To identify conserved regulatory connections that are also sequence conserved we first collected all motif instances that overlapped a DNase I footprint by at least 3 nucleotides in a specific mouse cell type that gave rise to a regulatory edge in that cell-type TF regulatory network. We then aligned the coordinates of this mouse motif instance to the human genome using the ‘over chain’ best pairwise alignment file available from the UCSC Genome Browser. A mouse motif instance was considered successfully aligned if 50% or more of its underlying sequence aligned to the human genome, with at least half not aligned to insertions or deletions.

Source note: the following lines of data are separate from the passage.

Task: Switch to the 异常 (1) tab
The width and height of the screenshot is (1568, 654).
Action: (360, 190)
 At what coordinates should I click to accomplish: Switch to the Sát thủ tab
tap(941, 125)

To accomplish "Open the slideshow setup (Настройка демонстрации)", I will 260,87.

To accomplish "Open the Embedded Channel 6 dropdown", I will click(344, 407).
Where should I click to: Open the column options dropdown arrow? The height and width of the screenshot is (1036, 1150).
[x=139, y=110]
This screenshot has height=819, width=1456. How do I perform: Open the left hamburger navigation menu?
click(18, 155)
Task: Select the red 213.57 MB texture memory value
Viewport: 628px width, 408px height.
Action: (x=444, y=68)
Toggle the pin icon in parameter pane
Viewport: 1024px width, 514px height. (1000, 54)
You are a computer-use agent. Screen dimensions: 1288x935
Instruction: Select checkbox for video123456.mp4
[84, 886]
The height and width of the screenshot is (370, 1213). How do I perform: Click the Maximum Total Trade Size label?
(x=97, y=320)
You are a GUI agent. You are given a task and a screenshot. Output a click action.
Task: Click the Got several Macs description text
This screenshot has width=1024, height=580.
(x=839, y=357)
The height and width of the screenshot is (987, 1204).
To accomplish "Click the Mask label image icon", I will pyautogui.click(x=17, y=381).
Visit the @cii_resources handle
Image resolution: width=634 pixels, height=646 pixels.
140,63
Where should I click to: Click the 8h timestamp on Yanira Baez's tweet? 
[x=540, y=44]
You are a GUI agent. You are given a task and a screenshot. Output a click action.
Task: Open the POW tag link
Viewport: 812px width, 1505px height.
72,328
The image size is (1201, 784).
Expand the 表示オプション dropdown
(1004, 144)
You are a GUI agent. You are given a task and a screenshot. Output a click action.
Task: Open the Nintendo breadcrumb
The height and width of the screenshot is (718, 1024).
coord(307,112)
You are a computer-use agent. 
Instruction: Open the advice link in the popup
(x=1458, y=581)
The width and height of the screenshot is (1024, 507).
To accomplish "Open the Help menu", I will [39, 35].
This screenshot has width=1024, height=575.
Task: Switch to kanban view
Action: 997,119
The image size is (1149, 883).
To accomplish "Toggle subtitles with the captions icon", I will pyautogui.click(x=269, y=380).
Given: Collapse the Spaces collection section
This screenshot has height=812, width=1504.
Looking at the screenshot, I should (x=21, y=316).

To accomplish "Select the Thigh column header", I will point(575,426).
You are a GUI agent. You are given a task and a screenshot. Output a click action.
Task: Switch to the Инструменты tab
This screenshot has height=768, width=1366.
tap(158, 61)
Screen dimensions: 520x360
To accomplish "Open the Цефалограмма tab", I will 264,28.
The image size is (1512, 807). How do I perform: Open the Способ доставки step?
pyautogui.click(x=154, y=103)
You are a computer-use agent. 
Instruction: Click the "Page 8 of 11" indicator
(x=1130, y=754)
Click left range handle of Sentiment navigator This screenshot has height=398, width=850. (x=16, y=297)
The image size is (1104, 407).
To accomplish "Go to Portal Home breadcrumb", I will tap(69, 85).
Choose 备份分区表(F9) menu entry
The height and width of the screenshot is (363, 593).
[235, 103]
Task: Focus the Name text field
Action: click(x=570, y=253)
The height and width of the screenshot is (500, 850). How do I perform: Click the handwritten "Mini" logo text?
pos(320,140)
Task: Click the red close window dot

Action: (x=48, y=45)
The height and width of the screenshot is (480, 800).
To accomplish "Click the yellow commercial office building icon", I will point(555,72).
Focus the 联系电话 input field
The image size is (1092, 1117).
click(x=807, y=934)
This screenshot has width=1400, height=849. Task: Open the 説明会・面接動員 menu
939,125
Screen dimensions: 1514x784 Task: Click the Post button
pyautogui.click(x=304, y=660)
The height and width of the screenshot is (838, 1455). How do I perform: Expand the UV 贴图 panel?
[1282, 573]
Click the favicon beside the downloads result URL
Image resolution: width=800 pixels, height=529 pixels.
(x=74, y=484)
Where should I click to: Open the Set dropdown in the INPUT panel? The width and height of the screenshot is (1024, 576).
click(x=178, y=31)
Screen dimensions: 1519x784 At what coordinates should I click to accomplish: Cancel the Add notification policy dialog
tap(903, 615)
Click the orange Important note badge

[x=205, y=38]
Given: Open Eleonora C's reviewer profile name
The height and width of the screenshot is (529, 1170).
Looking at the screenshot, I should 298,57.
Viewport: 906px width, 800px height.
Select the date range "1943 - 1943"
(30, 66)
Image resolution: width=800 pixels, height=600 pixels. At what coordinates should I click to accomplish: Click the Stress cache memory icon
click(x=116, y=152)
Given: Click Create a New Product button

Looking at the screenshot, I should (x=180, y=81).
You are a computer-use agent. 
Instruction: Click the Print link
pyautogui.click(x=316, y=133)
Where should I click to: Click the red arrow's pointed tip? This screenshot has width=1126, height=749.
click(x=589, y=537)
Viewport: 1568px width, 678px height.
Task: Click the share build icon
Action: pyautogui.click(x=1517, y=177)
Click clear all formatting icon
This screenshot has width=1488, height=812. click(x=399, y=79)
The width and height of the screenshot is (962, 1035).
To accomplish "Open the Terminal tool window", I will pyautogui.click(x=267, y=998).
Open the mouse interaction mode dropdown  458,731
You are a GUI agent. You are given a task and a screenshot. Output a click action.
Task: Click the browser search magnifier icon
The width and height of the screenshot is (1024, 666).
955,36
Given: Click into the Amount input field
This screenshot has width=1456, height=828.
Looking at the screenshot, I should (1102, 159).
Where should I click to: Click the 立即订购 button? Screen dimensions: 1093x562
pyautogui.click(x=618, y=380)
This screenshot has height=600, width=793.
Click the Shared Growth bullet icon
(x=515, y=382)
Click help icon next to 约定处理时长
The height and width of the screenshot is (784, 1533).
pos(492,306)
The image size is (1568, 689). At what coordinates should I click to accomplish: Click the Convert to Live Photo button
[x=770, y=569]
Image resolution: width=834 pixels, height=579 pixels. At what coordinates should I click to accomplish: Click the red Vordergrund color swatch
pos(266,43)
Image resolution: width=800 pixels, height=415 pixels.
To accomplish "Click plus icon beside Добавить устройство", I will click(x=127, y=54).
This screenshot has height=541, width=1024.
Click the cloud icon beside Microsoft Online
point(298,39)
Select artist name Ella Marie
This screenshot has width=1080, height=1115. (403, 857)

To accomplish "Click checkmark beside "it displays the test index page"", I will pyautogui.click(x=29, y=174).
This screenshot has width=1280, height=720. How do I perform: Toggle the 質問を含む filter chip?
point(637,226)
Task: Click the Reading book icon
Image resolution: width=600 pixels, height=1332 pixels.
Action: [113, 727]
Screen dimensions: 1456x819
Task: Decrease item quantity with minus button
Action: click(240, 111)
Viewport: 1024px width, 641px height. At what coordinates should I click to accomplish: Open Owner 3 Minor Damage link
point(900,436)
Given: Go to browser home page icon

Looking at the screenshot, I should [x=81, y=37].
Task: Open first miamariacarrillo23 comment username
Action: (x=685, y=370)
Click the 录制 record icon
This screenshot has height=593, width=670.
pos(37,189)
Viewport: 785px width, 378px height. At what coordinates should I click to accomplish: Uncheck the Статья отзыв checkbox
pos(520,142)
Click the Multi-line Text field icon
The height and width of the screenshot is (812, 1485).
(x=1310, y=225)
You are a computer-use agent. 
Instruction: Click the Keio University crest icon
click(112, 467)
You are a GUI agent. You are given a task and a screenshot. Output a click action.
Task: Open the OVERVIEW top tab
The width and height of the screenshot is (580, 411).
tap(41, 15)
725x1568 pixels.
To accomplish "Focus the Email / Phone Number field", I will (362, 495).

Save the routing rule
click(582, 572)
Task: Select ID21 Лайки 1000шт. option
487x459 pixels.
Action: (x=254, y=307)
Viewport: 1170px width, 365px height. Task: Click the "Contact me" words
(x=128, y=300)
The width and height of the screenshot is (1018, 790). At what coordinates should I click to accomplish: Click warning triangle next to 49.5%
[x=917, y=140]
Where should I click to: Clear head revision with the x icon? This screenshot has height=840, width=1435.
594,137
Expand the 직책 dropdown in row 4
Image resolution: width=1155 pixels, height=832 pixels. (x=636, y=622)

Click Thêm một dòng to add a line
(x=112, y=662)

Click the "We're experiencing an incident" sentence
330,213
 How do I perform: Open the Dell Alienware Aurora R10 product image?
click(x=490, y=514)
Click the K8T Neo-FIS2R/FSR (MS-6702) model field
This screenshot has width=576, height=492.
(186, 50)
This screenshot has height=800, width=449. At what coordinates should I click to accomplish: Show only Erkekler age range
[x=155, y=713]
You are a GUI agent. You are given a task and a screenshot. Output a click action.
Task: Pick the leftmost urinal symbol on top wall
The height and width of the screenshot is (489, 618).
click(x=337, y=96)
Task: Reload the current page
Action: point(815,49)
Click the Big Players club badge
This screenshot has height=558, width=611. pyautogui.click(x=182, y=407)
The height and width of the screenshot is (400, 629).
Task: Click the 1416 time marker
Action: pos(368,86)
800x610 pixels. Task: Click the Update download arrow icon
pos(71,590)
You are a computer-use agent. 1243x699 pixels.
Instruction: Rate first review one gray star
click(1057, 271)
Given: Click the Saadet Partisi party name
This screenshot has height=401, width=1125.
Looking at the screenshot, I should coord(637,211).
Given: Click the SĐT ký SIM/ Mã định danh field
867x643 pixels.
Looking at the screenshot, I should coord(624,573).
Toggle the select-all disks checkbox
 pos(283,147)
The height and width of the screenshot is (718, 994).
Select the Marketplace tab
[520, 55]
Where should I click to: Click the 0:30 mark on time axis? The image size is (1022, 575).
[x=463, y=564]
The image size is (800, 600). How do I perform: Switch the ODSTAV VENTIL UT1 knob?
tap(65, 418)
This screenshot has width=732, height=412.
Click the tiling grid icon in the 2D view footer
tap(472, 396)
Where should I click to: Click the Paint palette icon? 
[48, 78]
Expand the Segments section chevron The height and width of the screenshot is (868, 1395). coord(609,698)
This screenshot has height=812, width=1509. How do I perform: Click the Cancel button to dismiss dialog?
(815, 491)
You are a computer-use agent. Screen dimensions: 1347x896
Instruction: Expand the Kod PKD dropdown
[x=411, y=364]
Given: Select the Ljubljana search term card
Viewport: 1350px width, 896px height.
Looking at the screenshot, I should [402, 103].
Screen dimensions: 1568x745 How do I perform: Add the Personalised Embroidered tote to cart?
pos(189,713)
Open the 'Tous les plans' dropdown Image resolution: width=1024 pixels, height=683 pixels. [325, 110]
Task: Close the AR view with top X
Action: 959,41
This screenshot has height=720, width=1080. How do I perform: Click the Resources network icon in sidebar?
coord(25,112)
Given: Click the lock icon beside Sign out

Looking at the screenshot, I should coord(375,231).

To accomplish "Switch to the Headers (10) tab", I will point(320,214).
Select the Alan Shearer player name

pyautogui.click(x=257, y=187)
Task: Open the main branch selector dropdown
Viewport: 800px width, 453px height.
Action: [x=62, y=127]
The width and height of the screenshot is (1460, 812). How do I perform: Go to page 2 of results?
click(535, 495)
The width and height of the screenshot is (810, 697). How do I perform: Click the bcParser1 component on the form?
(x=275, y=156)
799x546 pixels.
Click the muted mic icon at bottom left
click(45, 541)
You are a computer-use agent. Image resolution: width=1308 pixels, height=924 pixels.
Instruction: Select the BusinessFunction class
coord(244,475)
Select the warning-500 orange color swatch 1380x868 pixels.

If a footprinted mouse motif instance aligned to a motif instance of the same TF in an orthologous human cell type that also overlapped a footprint by 3 nucleotides or more, the human motif possibly gave rise to the same regulatory edge. If it did, the edge in the mouse regulatory network was classified as a shared edge between species arising from orthologous binding elements. Notably, an edge that connects two TFs within a regulatory network may arise from a single, or multiple, distinct footprinted TF binding elements. In cases where multiple, distinct footprinted TF binding elements underlie a regulatory edge within a mouse cell-type TF regulatory network, this regulatory edge is considered to arise from an orthologous binding element so long as one of these TF binding elements is a shared connection arising from an orthologous binding element.

We calculated an empirical P value to evaluate the significance of the number of shared edges found between orthologous mouse and human cell types. We first generated 1,000 randomized human TF regulatory networks. When creating a randomized network, we ignored the usual requirement that a motif instance must significantly overlap a human footprint. The genomic space used to construct a random network was identical to that used in the observed case (within 5,000 nucleotides of a canonical TSS). A random subset of generated edges was chosen so that the in-degree to every TF gene node was identical to that of the observed human TF regulatory network case (and, hence, the total number of edges was the same), and all edges were unique. We then determined the number of functionally conserved edges between the observed mouse TF regulatory network and each randomized human TF regulatory network. We counted the number of times this number of functionally conserved edges was at least as large as in the observed TF regulatory network's case. An empirical P value was calculated as one more than the number of times this event occurred divided by 1,000. This analysis was performed between every pair of orthologous cell types. No randomized experiment gave a functionally conserved number that reached or exceeded the observed, real TF regulatory networks case.

Network motif architectures

We removed self-edges from every TF regulatory network and used the mfinder software tool for network motif analysis40. A z-score was calculated over each of 13 network motifs of size 3 (three-node network motifs), using 250 randomized networks of the same size for a null estimate. We vectorized z-scores from every cell type and normalized each to unit length to create triad significance profiles19.

Distribution of three-node network motifs

We enumerated all three-node circuits in a mouse TF regulatory network, and determined if and how each was connected in an orthologous human cell-type TF regulatory network. Software is available for download at https://github.com/StamLab/network-motifs.

Central-facing versus peripheral-facing TF enrichments

Enrichments were calculated by taking the log base 2 of the ratio of two proportions. The numerator was the proportion of outgoing edges from a TF node in the regulatory network that connected to another TF node, divided by the total number of input edges to all TFs. The denominator was the proportion of outgoing edges from a TF node that connected to any non-TF gene node, divided by the total number of input edges to all non-TFs gene nodes.